Most common treatments?

It’s important to say that whilst it can be a scary prospect to consider that your child may have to take medication for many years, not taking the drugs which the health professionals recommend can have long term consequences.

It is never an easy decision to put your child on long term medication, but unfortunately the evidence shows that not taking the prescribed medication can lead to damaged joints which never recover. Your child will be continuously monitored and side effects can usually be effectively

dealt with in a number of ways. Untreated or under-treated JIA in children could allow the development of other conditions and further health problems.

Medications

Usually the first drugs prescribed on diagnosis include Methotrexate, Sulfasalazine and Hydroxychloroquine (usually only given to older children).

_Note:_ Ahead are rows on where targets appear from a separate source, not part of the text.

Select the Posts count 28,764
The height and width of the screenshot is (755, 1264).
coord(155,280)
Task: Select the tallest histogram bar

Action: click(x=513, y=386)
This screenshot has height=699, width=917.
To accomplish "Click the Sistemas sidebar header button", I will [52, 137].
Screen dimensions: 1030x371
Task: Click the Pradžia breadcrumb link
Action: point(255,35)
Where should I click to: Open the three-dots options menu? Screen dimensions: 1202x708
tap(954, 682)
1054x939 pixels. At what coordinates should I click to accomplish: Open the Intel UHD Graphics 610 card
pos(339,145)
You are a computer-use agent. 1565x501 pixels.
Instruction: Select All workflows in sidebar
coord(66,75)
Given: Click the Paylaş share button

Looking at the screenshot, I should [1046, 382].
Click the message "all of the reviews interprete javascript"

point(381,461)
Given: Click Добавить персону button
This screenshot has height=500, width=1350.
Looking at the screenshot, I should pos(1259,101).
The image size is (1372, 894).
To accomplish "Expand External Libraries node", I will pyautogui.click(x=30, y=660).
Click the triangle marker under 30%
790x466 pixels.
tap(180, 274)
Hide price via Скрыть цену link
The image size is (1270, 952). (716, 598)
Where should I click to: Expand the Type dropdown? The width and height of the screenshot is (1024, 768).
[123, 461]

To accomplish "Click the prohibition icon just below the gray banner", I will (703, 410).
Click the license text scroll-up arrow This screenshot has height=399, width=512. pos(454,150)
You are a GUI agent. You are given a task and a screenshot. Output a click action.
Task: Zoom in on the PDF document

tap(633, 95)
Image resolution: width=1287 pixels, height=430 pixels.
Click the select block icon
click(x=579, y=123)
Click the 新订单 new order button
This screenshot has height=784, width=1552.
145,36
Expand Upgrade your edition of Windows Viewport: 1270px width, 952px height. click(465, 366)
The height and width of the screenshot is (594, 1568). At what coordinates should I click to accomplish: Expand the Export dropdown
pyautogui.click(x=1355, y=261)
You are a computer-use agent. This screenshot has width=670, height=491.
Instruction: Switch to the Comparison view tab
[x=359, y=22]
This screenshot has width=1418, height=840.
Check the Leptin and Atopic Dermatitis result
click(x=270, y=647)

These reduce the immune system attack.

They take time to work and are used long term to control the disease dependent on the type of JIA. Etanercept, Adalimumab, Tocilizumab, Abatacept and  Canakinumab (rarely used) are Biologic drugs, which target particular cells or chemicals in body’s immune system.

Who else is involved in my child’s treatment?

Where there is a complete multi-disciplinary team of health care professionals, your child should have access to a Consultant Paediatric Rheumatologist or Adult Rheumatologist who sees children, Occupational Therapists, Physiotherapists, Ophthalmologists (eye specialists), Play Therapist, Paediatric Nurse Specialist, Podiatrist, Psychologist and Radiogapher. Not all children and young people will need to see all these health care professionals.